Right off the bat, Tanner’s article is misleading. From the headline, a reader would assume that research participants were re-identified using their genetic sequence. And the “40% of a sample” line suggests that Sweeney had re-identified 40% of a random sample. Neither of these assumptions is correct. Even using the words “re-identified” and “anonymous” is improvident. Yet the misinformation has proliferated, with rounding up to “nearly half” or “97%.”
Here’s what actually happened: Sweeney’s research team scraped data on 1,130 random (presumably) volunteers in the Personal Genome Project database. Of those 1,130 volunteers, 579 had voluntarily provided their zip code, full date of birth, and gender. (Note that if the data had been de-identified using the HIPAA standard, zip code and date of birth would have been truncated.) From this special subset, 115 research participants had uploaded files to the Personal Genome Project website with filenames containing their names. (Or the number might be 103—there are several discrepancies in the report’s text and discrimination matrix which frustrate any precise description.) Another 126 of the subgroup sample could be matched to likely identities found in voter registration records and other (unidentified) public records, for a total of 241 re-identifications.
So, from the subset of 579 research participants who provided birth date, zip code, and gender, Sweeney’s team was able to provide a guess for 241 of them—about 42%. Sweeney’s research team submitted these 241 names to the PGP and learned that almost all of them (97%) were correct, allowing for nicknames.

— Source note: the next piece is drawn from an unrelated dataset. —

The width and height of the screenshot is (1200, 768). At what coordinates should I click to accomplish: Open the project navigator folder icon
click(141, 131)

A few things are noteworthy here. First, the 42% figure includes research participants who were “re-identified” using their names. This may be a useful demonstration to remind participants to think about the files they upload to the PGP website. Or it might not; if the files also contained the participants’ names, the participants may have proceeded with the conscious presumption that users of the PGP website were unlikely to harass them. In any case, the embedded names approach is not relevant to an assessment of re-identification risk because the participants were not de-identified. Including these participants in the re-identification number inflates both the re-identification risk and the accuracy rate.

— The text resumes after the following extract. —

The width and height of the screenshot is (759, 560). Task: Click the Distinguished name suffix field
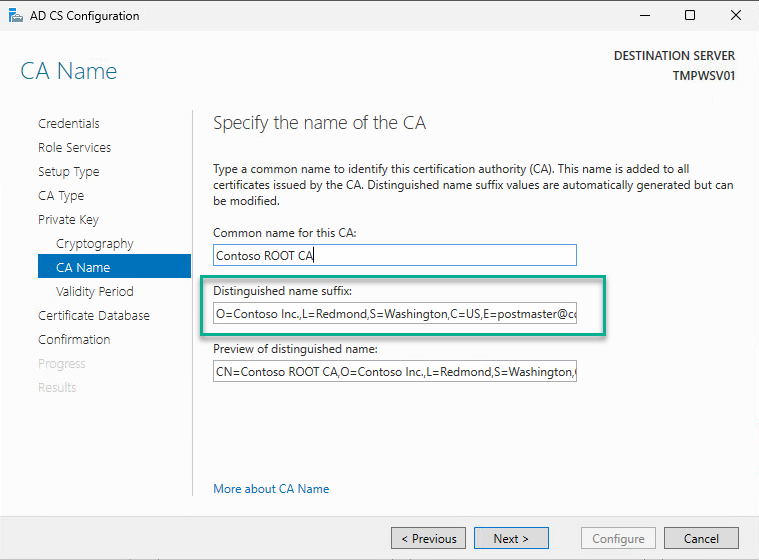point(394,314)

However, if these participants hadn’t uploaded records containing their names, some of them nevertheless would have been re-identifiable through the other routes. Sweeney’s team reports that 35 of those 115 participants with embedded names were also linkable to voter lists or other public records, and 80 weren’t. So, taking out the 80 who could not be linked using public records and voter registers (and assuming that the name was not used to inform and improve the re-identification process for these other 35), Sweeney’s team could claim to have reidentified 161 of the 579 participants who had provided their birthdates, zip codes, and gender. Even if we assume that all of the matches are accurate, the team provided a guess based on public records and voter registration data for only 28% of the sample who had provided their birth dates, zip codes, and genders.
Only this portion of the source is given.